KOTAMOBAGU- Tempat Pembuangan Akhir (TPA) yang dipenuhi sampah yang mengunung disertai bau busuk yang sangat menyengat, siapa sangka TPA Bonawang Kotamobagu, di Desa Poyowa Kecil Kecamatan Kotamobagu Selatan ini mampu memanfaatkan sampah menjadi bahan bakar Gas Metan.

Kepala Dinas Lingkungan Hidup, Bambang Irawan Ginoga, mengatakan sampah dari masyarakat se Kotamobagu yang ditampung di TPA diolah dan dikembangkan menjadi bahan bakar Gas Metan yang nantinya juga akan berguna bagi masyarakat.

“Kedepan bahan bakar gas metan ini akan dimanfaatkan dan dikembangkan untuk bisa digunakan kebutuhan memasak bagi masyarakat, namun sementara saat ini gas metan masih dimanfaatkan oleh warga sekitar TPA,” ujar Bambang.

Api dari Gas Metan dari TPA Bonawang terbilang bagus karena berwarna biru dan tidak berbau, sedangkan untuk mengubah sampah menjadi gas metan ini, harus menggunakan peralatan salah satunya instalasi pipa. Instalasi pipa tertanam di dalam tanah terhubung dari timbunan sampah.

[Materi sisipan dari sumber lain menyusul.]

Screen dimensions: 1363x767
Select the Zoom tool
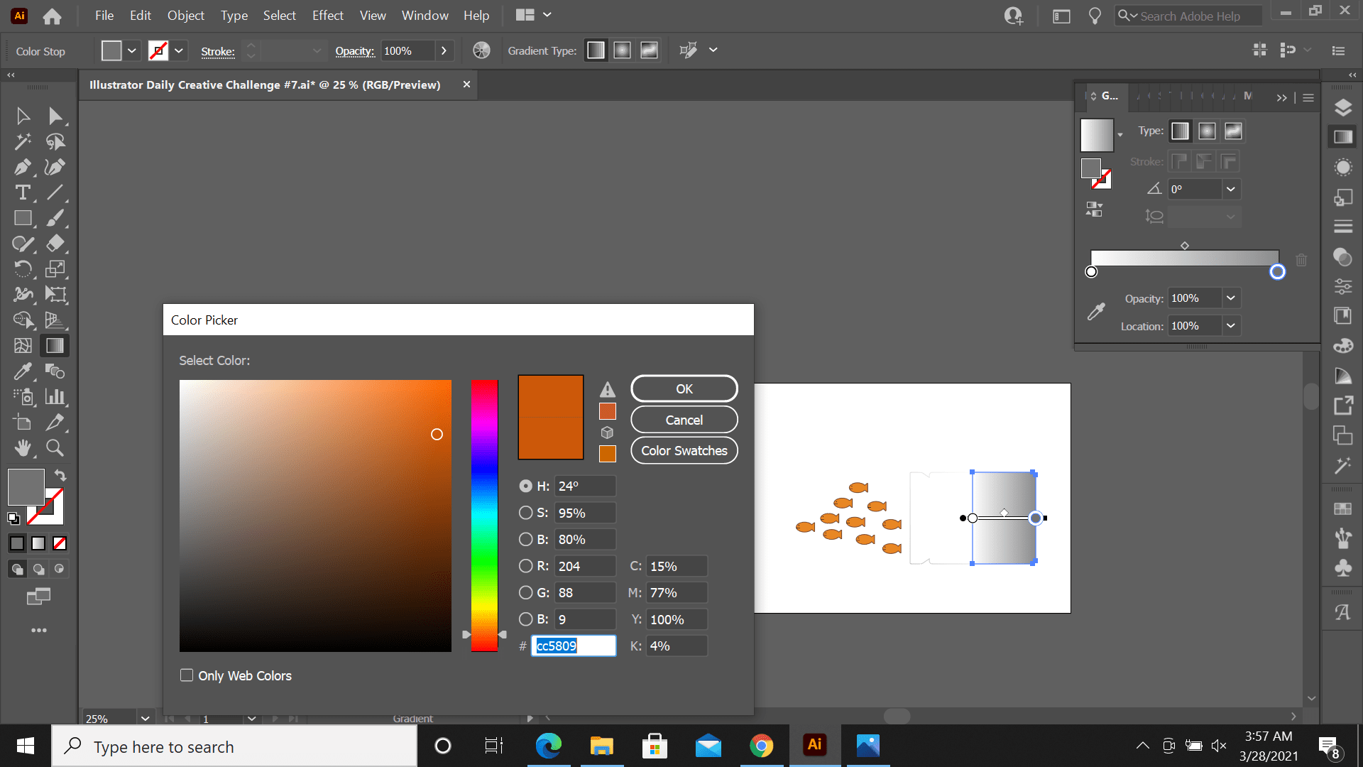coord(55,447)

Agar gas tersalurkan dengan baik, diperlukan adanya alat penyedot atau mereka sebut blower. Alat itu ditempatkan di lokasi sekitar kantor TPA.

“Tumpukan sampah yang berhasil dirubah menjadi bahan bakar gas metan, juga bisa mengurangi bau busuk yang ditimbulkan oleh gunungan sampah, agar masyarakat di kawasan TPA juga tidak mencium bau sampah,” ungkap Bambang.